Also, another source of this compound in the opioid crisis context is the syringe services programs. The continued implementation of these programs places the clients at higher risks of overdosage of fentanyl compounds. This is brought by uncontrolled amounts of these drugs with fentanyl compounds in them as the constituent elements there. A national public health emergency involving the misuse of prescription opioid pain medications, as well as heroin and fentanyl, is currently underway in the United States (Park et.al, 2018). Because of this abuse, there has been a surge in insecure injection practices, putting those who inject drugs at danger of overdose deaths as well as the acquisition and transmission of blood-borne infectious illnesses. The program contributes to unsafe injections of fentanyl, with the overdosage leading to the opioid crisis.
Moreover, the over availability of fentanyl compounds in the market has steered opioid overuse. There has been increased supply both locally as well as in the national market of fentanyl and fentanyl-related compounds and drugs. By making these drugs readily available promotes addiction. Fentanyl compounds are highly potent and this drastically increases the risk of overdose. The fentanyl that is illegally used and is most typically related to recent overdoses is manufactured in laboratories (Park et.al, 2018). In addition to being marketed illegally as a powder, it is also dripped into blotter paper, placed in nasal sprays as well as eye droppers, and manufactured into tablets that appear like other treatment opioids. Several drug dealers are mixing fentanyl with other substances, such as cocaine, heroin, as well as methamphetamine, to create a more potent combination.

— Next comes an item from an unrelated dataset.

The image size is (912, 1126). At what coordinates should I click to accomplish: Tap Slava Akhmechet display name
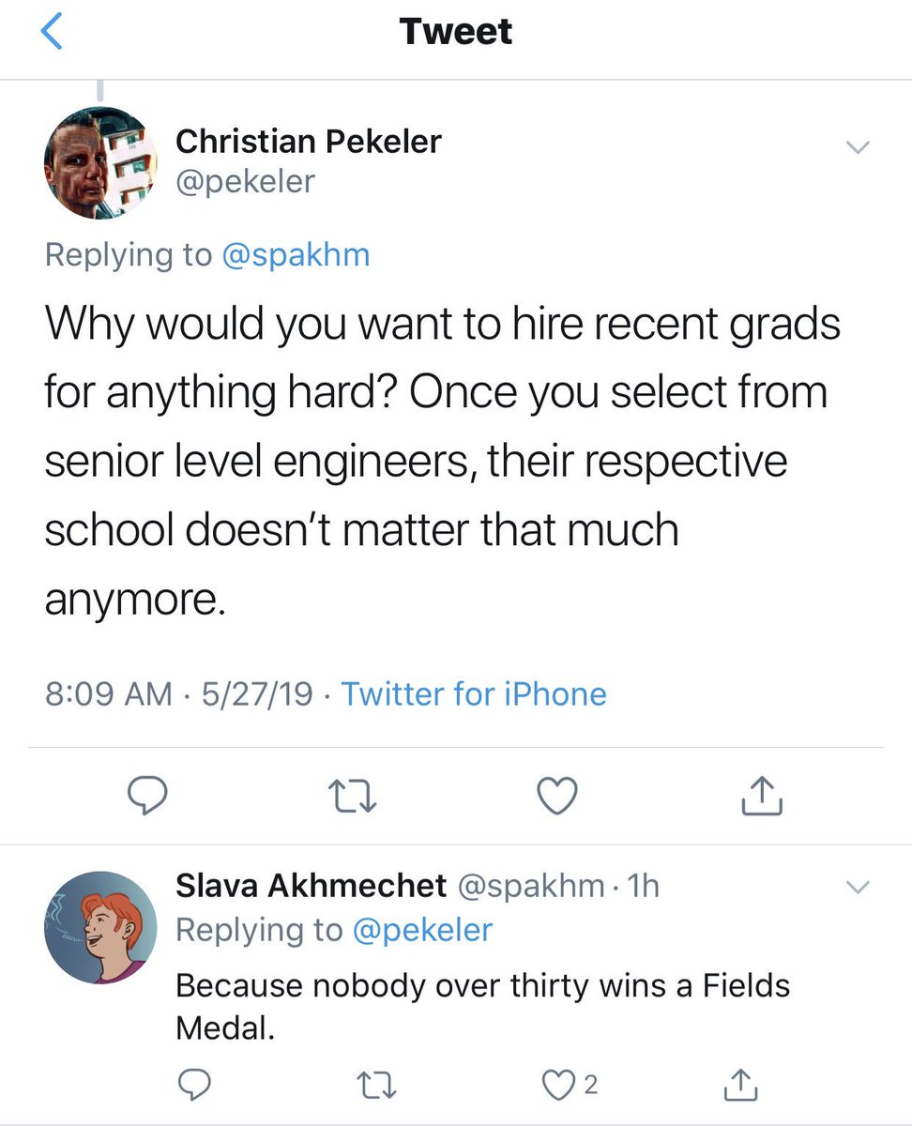click(x=311, y=885)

Lastly, among the sources of the fentanyl compound is contamination. It is done either willingly to enhance the use of substance abuse as a result of the adverse effects these opioids have on one’s health. In the contextual regulatory framework as well as the opioid crisis, the use of drugs that are highly contaminated with fentanyl is a major source of the health crisis. The latter is being blended with other illegal narcotics to improving the effectiveness of the drug. It is being marketed as nasal sprays and powders, and it is progressively being pressed into tablets that are designed to seem like legitimate prescription opioid medications.
In part due to the lack of government oversight and quality control, these counterfeit tablets frequently contain fatal amounts of fentanyl and little or no of the medicine that was promised. High risk exists that illegal drugs have been purposefully laced with fentanyl, which is extremely dangerous (Park et.al, 2018).
Normal routes of exposure of Fentanyl compounds
There are several routes of exposure through which one can get in touch with the fentanyl compounds in this opioid crisis context. These ways include; absorption through inhalation, ingestion which is also referred to as oral exposure, or by skin contact. Further, fentanyl has a high possibility of being administered intramuscularly, as a skin patch, a practice commonly known as transdermal exposure, and lastly, it can be administered intravenously.
Inhalation of fentanyl causes rapid absorption. It often happens as one inhales the aerosols which are contaminated with fentanyl compounds as well as inhaling the powders as fentanyl; can be in form of a powder. This causes delayed reduces respiratory function as well as respiratory arrest. By inhaling the airborne powder is most likely associated with harmful effects such as lethargy, disorientation, drowsiness as well as nervous system depression (Moss et.al, 2018). Another route of exposure is ingestion of oral exposure. It occurs as a result of poisoning or contamination by fentanyl. It can be used to contaminate the water which is used to quench thirst or one can get exposed to fentanyl when it is used to contaminate foods. This method of exposure occurs by mouth through swallowing.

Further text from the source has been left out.